_INSTRUCTIONS TO FOLLOW_.
Return exactly the lines from the "info@opticoat.com (206, 49)" line through the last line of the entries below. Include no pictures.

[Saved data entries]
Segment Open

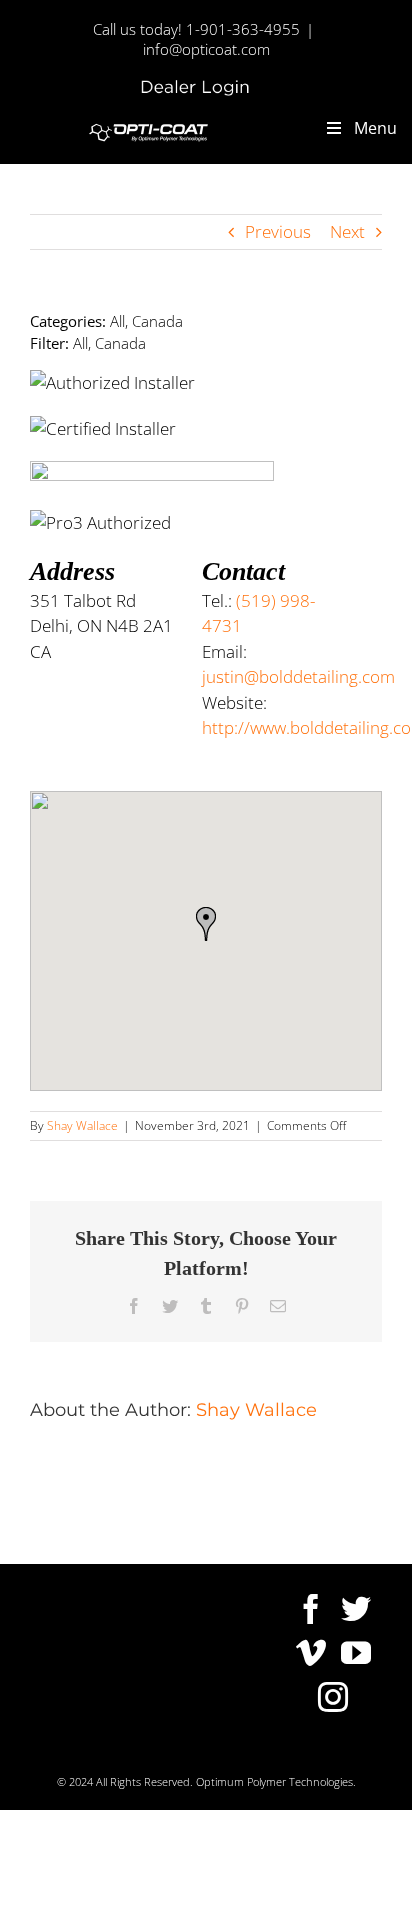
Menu (375, 128)
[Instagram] (333, 1697)
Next (347, 231)
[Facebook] (311, 1609)
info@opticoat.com (206, 49)
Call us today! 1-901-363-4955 (196, 29)
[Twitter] (356, 1609)
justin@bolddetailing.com (298, 676)
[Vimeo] (311, 1653)
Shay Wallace (82, 1125)
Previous (278, 231)
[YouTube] (356, 1653)
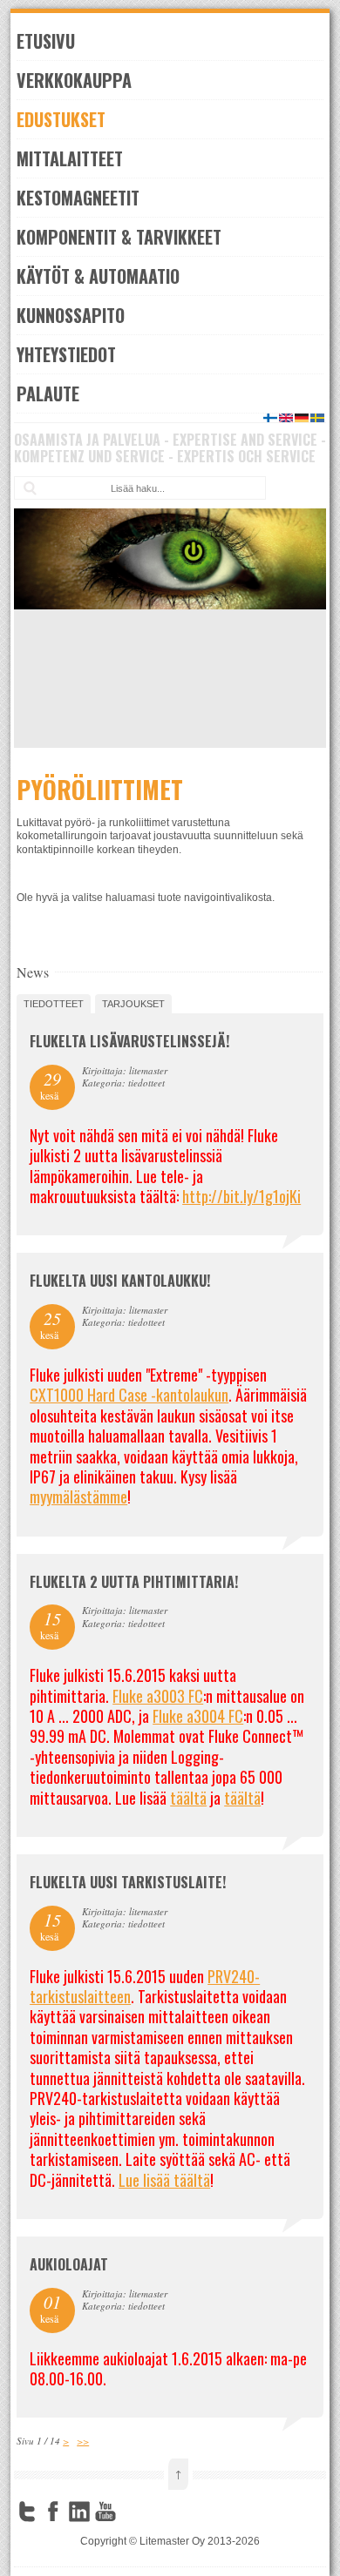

Segment Closed

_EXPECTED ANSWER_.
info@opticoat.com (206, 49)
Call us today! 1-901-363-4955 (196, 29)
[Twitter] (356, 1609)
justin@bolddetailing.com (298, 676)
[Vimeo] (311, 1653)
Shay Wallace (82, 1125)
Previous (278, 231)
[YouTube] (356, 1653)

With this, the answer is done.